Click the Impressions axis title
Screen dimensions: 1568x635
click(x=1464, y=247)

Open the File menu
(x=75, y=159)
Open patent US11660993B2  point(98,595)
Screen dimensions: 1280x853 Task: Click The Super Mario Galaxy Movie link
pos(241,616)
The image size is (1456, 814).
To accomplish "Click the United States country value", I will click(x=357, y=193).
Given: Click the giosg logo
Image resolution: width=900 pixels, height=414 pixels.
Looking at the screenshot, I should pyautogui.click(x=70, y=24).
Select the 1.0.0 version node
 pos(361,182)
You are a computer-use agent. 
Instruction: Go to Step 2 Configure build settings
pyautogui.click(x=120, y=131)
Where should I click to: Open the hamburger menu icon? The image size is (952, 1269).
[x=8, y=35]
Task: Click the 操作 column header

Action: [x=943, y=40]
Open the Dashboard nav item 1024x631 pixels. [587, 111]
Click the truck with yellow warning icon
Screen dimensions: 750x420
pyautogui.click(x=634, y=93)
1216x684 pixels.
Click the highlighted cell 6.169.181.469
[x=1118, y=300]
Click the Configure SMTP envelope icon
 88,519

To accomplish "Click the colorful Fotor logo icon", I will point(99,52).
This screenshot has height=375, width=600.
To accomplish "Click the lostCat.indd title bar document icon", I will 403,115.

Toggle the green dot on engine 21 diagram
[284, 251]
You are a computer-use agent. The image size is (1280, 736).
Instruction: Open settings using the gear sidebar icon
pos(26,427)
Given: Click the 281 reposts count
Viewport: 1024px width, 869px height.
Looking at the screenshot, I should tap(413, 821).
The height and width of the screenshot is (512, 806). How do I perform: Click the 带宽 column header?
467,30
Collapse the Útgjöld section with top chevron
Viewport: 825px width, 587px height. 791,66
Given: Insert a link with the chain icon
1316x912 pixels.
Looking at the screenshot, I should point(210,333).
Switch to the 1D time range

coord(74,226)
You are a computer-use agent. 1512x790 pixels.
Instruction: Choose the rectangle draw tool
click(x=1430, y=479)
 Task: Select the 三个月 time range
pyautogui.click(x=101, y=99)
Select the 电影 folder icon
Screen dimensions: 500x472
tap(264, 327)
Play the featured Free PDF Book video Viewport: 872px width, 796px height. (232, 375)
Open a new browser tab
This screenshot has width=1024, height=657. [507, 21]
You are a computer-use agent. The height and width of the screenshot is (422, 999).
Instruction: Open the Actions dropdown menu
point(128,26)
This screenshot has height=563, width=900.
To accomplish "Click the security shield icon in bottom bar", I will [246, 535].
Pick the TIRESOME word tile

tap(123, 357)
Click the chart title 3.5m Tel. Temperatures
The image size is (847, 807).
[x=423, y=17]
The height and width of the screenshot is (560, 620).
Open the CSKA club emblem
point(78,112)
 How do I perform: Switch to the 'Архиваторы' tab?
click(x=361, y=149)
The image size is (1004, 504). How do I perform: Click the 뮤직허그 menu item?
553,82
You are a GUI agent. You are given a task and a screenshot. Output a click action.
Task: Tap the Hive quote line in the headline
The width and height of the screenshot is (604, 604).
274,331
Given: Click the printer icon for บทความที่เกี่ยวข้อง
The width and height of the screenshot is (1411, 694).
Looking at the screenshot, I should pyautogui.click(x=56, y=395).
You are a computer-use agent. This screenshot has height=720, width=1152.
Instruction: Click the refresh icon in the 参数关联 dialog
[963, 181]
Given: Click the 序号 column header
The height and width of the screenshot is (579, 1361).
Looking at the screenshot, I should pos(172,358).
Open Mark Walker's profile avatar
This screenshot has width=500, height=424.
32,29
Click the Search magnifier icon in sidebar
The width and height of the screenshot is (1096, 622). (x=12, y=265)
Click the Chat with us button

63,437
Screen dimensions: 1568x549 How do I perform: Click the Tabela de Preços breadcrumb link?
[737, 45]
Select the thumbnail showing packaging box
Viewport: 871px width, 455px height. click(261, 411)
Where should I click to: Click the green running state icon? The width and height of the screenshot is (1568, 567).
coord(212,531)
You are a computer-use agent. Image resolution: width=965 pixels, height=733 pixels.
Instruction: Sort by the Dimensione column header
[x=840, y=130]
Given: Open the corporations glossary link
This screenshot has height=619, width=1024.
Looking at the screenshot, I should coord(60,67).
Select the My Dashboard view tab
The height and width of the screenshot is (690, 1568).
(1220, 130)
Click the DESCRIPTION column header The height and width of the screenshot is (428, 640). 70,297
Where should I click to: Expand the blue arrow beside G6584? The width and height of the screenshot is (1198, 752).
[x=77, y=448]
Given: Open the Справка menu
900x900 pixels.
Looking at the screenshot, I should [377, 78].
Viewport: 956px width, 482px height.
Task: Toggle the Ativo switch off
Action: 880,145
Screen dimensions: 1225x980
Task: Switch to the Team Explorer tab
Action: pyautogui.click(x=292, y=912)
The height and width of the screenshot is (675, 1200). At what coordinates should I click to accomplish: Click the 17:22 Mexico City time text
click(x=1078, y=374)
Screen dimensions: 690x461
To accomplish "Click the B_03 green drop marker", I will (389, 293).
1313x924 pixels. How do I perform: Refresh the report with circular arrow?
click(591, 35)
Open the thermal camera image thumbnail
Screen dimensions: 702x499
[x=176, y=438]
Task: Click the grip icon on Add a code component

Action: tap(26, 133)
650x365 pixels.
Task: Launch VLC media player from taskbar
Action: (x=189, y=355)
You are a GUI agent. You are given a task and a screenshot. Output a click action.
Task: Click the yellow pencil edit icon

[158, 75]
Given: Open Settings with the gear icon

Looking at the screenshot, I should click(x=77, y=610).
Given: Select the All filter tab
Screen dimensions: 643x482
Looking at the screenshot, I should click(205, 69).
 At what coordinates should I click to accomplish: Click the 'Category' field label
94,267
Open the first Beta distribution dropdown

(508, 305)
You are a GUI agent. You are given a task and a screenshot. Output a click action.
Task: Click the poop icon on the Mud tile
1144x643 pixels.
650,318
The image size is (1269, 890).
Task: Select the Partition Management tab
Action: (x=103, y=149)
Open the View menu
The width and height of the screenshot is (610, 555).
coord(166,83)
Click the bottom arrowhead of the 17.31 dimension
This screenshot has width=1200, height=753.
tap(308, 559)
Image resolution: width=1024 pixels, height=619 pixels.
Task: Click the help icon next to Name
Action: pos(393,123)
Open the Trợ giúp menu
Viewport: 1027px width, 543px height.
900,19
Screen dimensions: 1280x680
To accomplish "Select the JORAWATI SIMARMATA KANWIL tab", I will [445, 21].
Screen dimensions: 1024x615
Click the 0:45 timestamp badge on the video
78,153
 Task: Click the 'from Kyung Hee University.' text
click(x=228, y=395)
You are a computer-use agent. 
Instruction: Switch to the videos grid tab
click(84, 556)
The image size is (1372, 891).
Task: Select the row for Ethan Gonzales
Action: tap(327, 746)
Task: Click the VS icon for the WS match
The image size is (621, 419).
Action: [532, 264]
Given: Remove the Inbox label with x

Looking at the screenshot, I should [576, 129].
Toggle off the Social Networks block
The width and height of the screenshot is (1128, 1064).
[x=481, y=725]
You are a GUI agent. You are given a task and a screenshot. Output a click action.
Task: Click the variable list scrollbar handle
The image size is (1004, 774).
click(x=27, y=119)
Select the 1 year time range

____

What you have to do: This task calls for each line of the material that contains "logo".

Task solution:
Given: Click the giosg logo
To accomplish "Click the colorful Fotor logo icon", I will point(99,52).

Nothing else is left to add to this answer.